* [Problem description] Go through the entries one line at a time, and gather every line that has the word "computer".

* [Materials provided]
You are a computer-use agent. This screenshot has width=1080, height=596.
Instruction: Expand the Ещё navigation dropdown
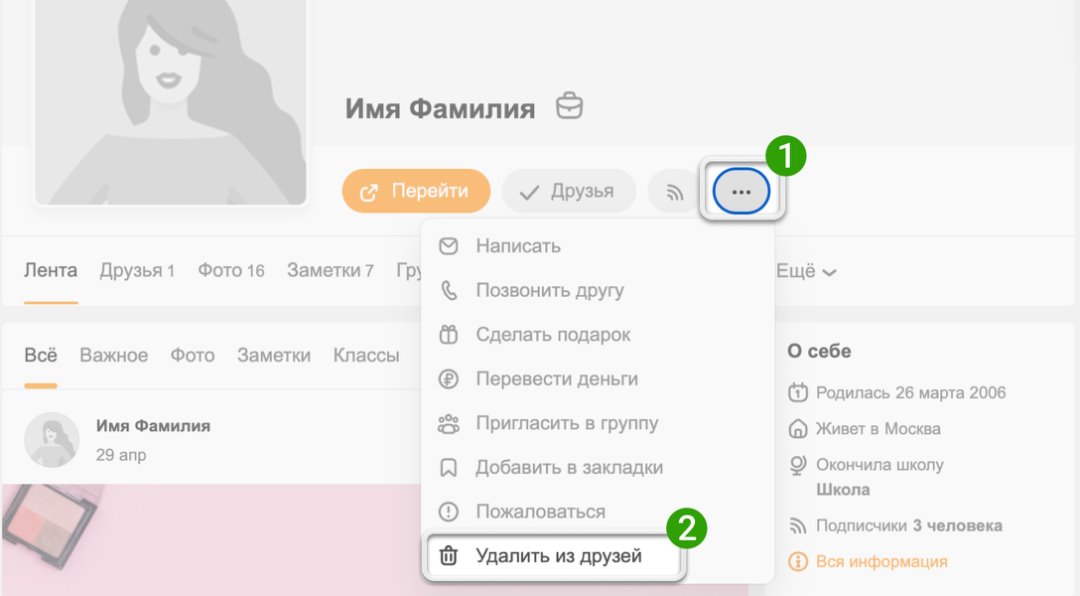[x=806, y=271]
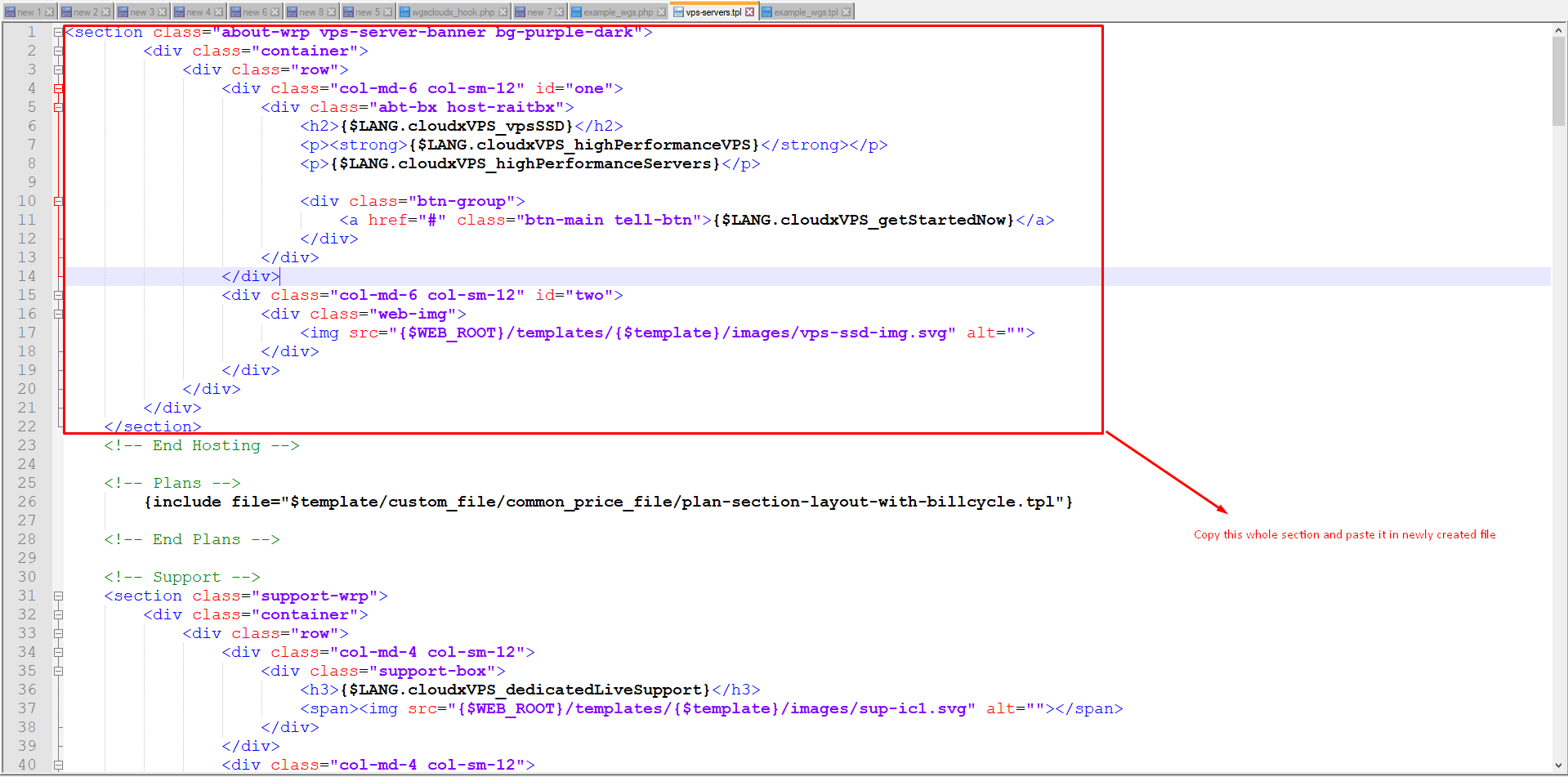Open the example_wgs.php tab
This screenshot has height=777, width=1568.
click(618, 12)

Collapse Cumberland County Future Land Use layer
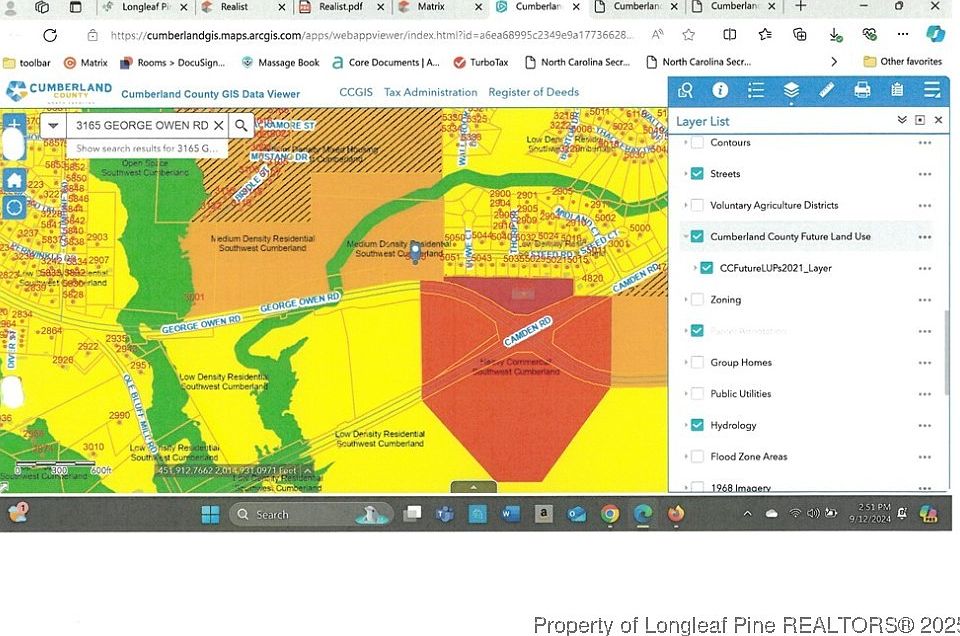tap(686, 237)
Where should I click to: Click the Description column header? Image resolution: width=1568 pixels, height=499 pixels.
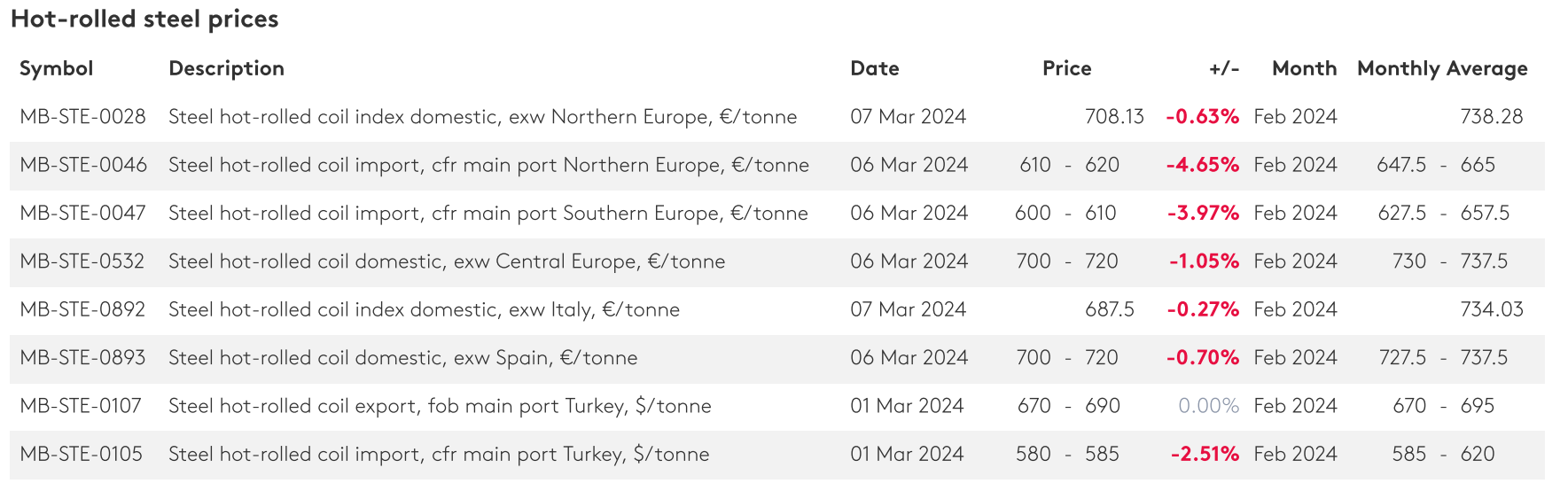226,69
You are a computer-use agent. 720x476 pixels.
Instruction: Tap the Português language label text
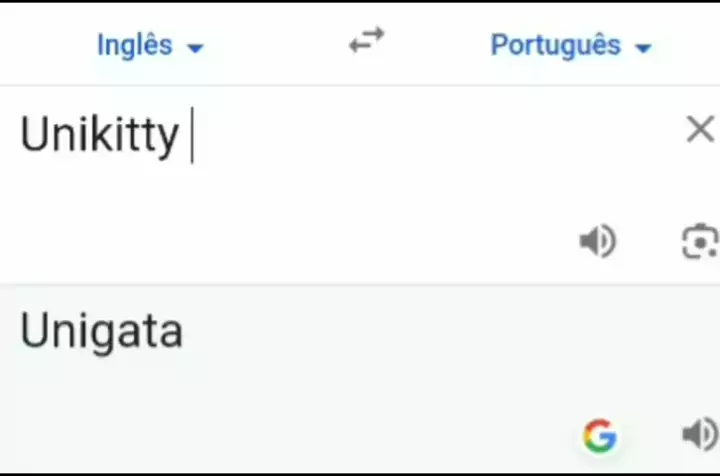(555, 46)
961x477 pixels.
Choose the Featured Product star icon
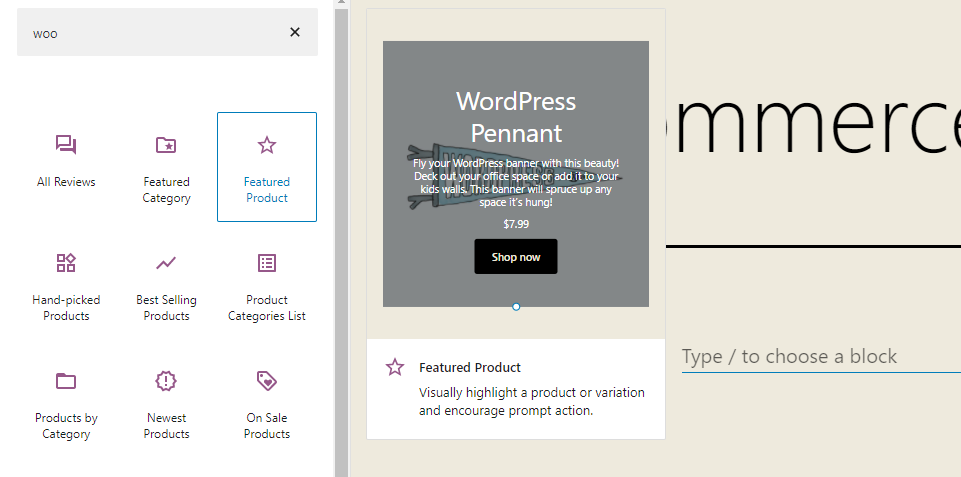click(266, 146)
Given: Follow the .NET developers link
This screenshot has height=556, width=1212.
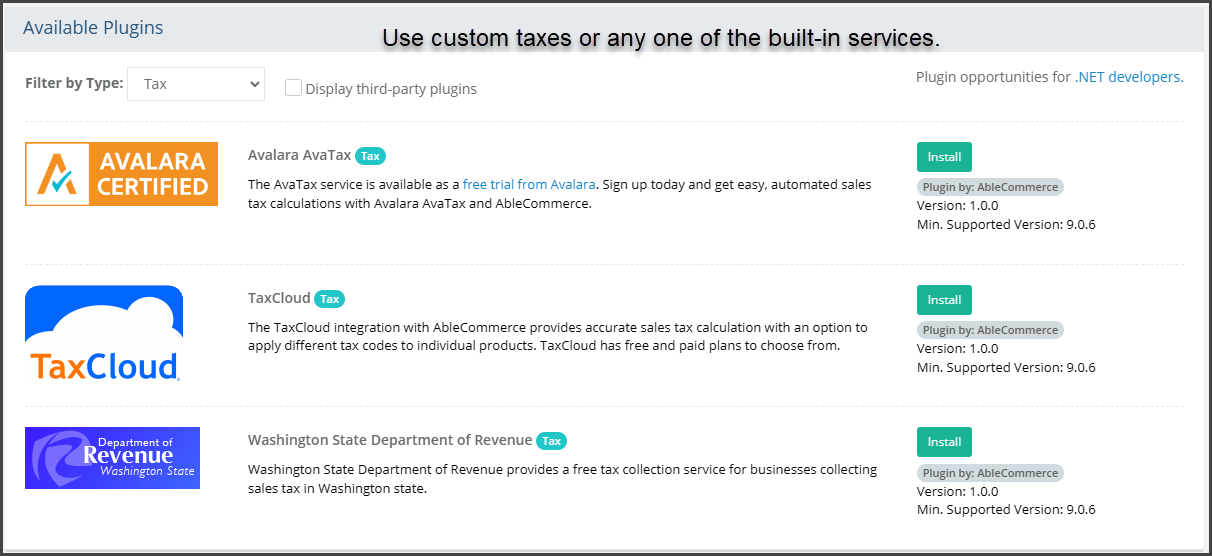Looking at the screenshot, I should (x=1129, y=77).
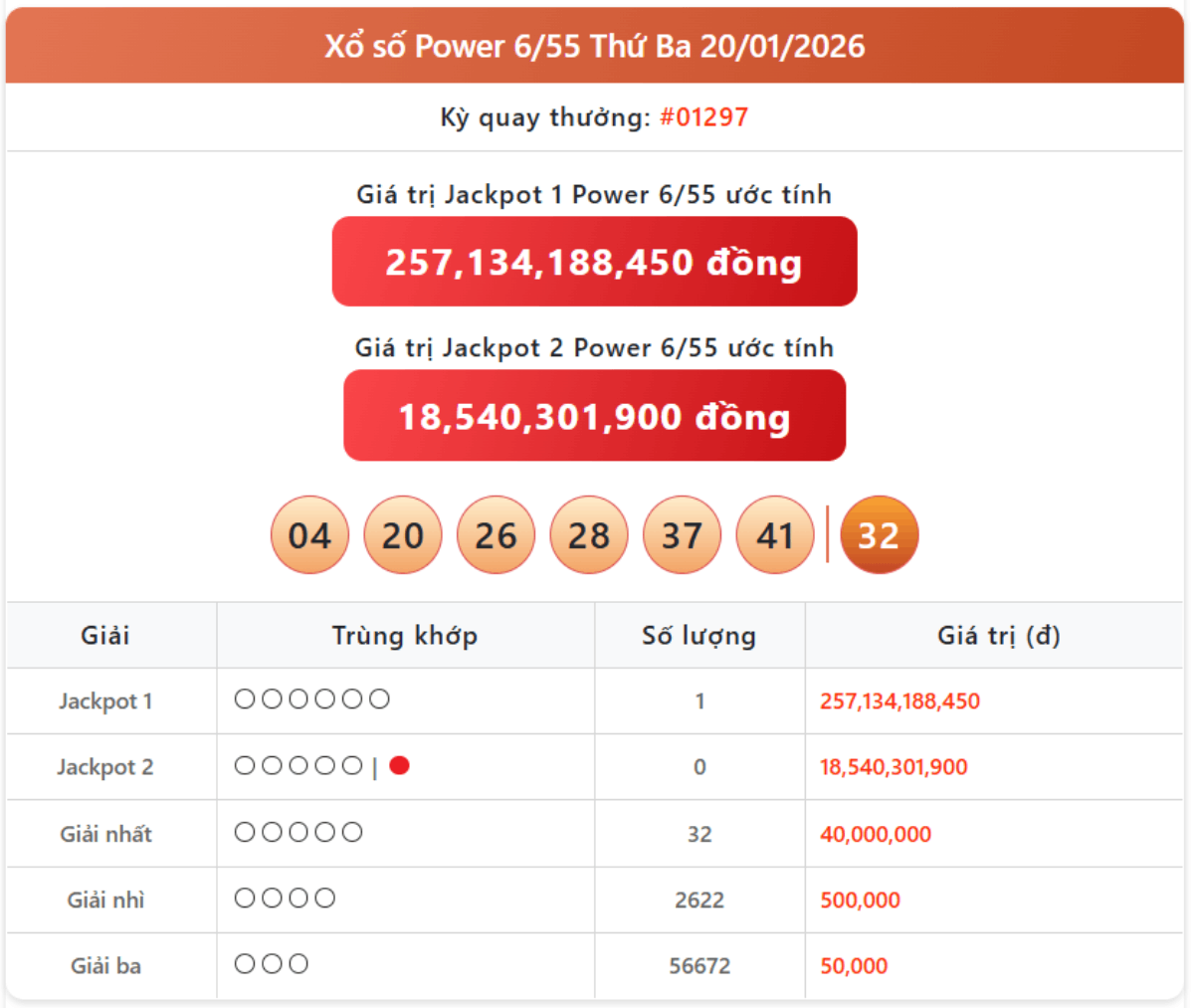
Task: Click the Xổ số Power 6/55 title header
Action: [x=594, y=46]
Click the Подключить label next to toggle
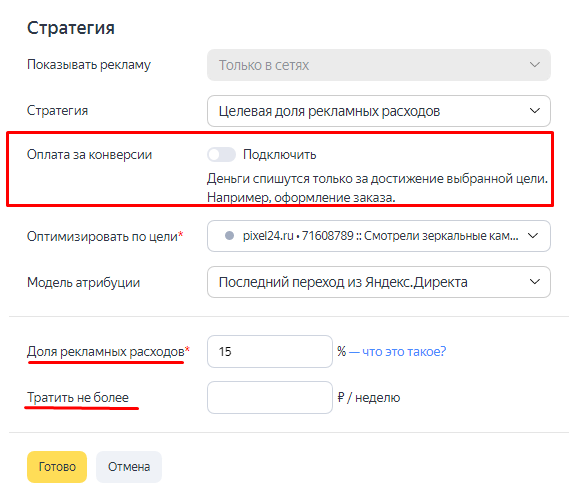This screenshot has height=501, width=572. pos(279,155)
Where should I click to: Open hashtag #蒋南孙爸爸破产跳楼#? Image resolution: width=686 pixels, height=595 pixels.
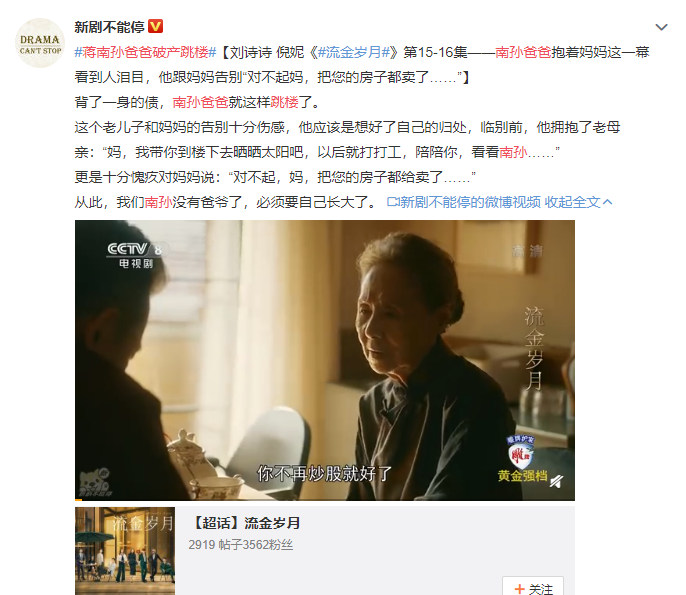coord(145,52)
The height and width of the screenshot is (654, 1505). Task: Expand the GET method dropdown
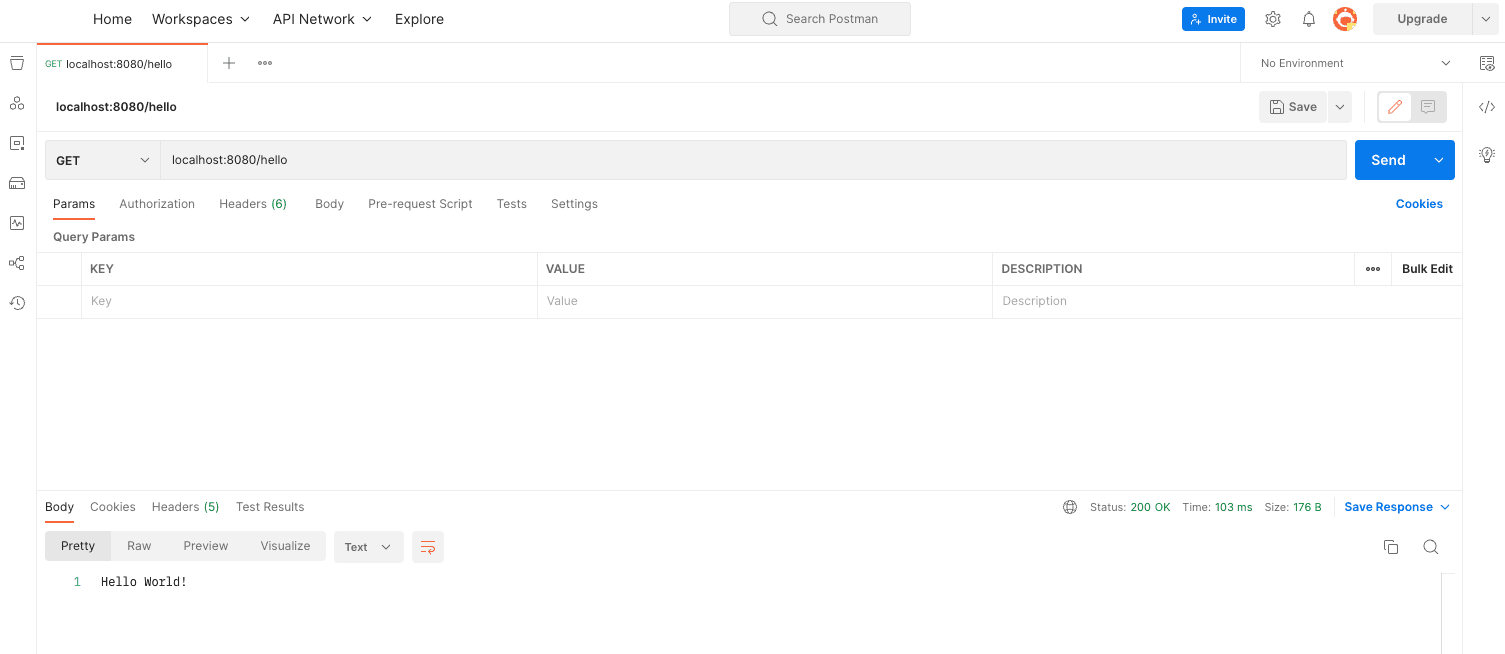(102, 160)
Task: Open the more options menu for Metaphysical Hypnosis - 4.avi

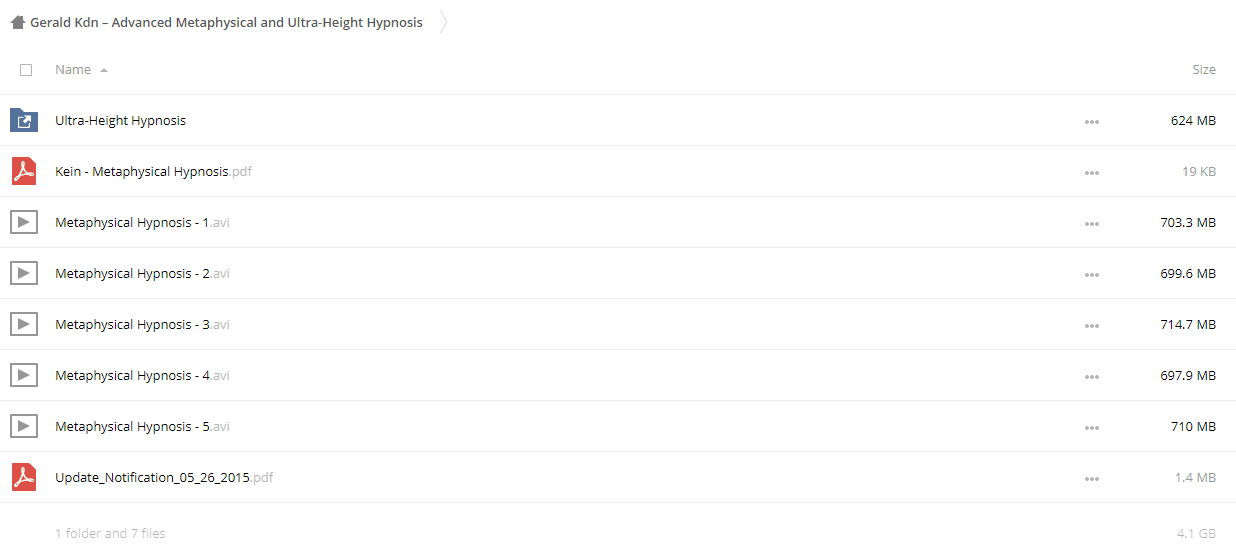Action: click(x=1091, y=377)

* [Completed exercise]
You are a computer-use agent. This screenshot has width=1080, height=596.
You are a computer-use agent. 720x476 pixels.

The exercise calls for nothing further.